Definitions of Complications
The severity of postoperative complications was graded according to the morbidity scale proposed by Dindo and colleagues [18]. This classification system is based on the therapeutic consequences of complications and consists of five grades and two subgrades. Grade I complications do not need any medical or surgical intervention (eg, atelectasis, vocal cord paralysis, radiologic anastomotic leakage). Grade II complications need pharmacologic treatment (eg, pneumonia, chyle leakage, pulmonary embolus). Grade III complications need an intervention (grade IIIa: eg, anastomotic leakage requiring drainage of the neck, pneumothorax, or pleural empyema requiring drainage of the chest; grade IIIb: any reoperation). Grade IV complications are life threatening and represent single organ failure (grade IVa: eg, pulmonary dysfunction requiring artificial ventilation, heart failure requiring intravenous inotropic agents, renal insufficiency requiring dialysis) or multiorgan failure (grade IVb). Finally, grade V complications are complications leading to death. Grading of complications was performed according to the most severe complication in each patient. Similar to the original study, complications were categorized into three groups: no complications, minor to moderate complications (grades I to IIIb), and severe complications (grades IVa, IVb, and V).
Statistical Analysis
All analyses were performed using SAS software version 9.1 (SAS Institute Inc, Cary, NC).

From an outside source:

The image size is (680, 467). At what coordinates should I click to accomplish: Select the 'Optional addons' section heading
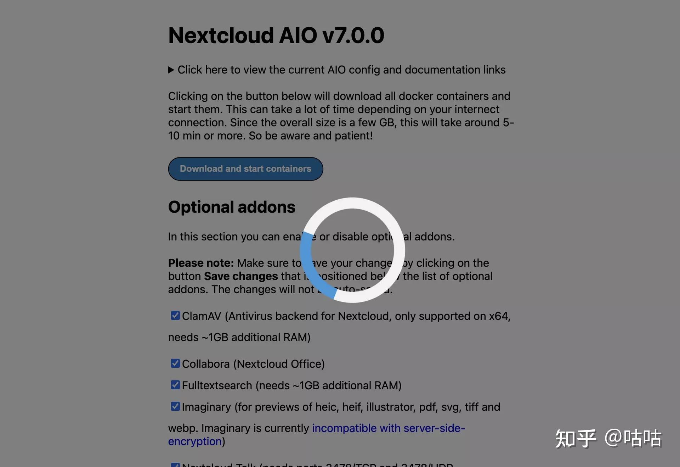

Clinicopathologic characteristics of the derivation cohort (Academic Medical Center, Amsterdam) and the validation cohort (Erasmus Medical Center, Rotterdam) were analyzed in a descriptive way. Data on daily alcohol intake and presence of preoperative dyspnea were not available for the Rotterdam patients. In Rotterdam, weight loss was classified as a categoric value rather than a continuous variable (Amsterdam).
Ordinal logistic regression was used to examine the association between predictors and the occurrence of complications classified in three categories of severity (no complications, minor complications, severe complications). The ordinal logistic regression (proportional odds model) is an extension of the binary logistic regression model that is used in case of three or more outcome states that are naturally ordered [19]. Univariate analyses of potential predictors for the severity of complications were performed with the data set of the Rotterdam cohort. Because missing data result in loss of statistical power and can lead to possible bias, multiple imputation techniques were applied [20]. All predictors, as well as the observed outcome, were used to impute missing values based on multivariate normal distributions using the Markov chain Monte Carlo method. The coefficients of ten rounds of imputations were combined to obtain the final estimates of odds ratios and their 95% confidence intervals.
The nomogram predicting the occurrence and severity of complications previously developed in Amsterdam was validated in several ways on the Rotterdam patient cohort. First, discrimination was evaluated by calculating a risk score for each patient in the validation cohort based on the original coefficients from the derivation cohort. The discriminatory properties of the model were examined by visualizing the distribution and overlap in risk scores of individual patients within and between the three outcome categories. Furthermore, the discriminative capability was quantified by using the concordance (C) statistic. The C statistic is a measure that can be interpreted as the probability among all possible pairs between patients from different outcome categories that the patient with the more severe complication also has the higher risk score. Values can range from 0.5 (due to chance, no discrimination) to 1.0 (perfect discrimination). We calculated C statistics for the three categories (no complications versus minor complications, minor complications versus severe complications, no complications versus severe complications) as well as the overall C statistic in the validation cohort. These data were compared with the original C values in the derivation cohort.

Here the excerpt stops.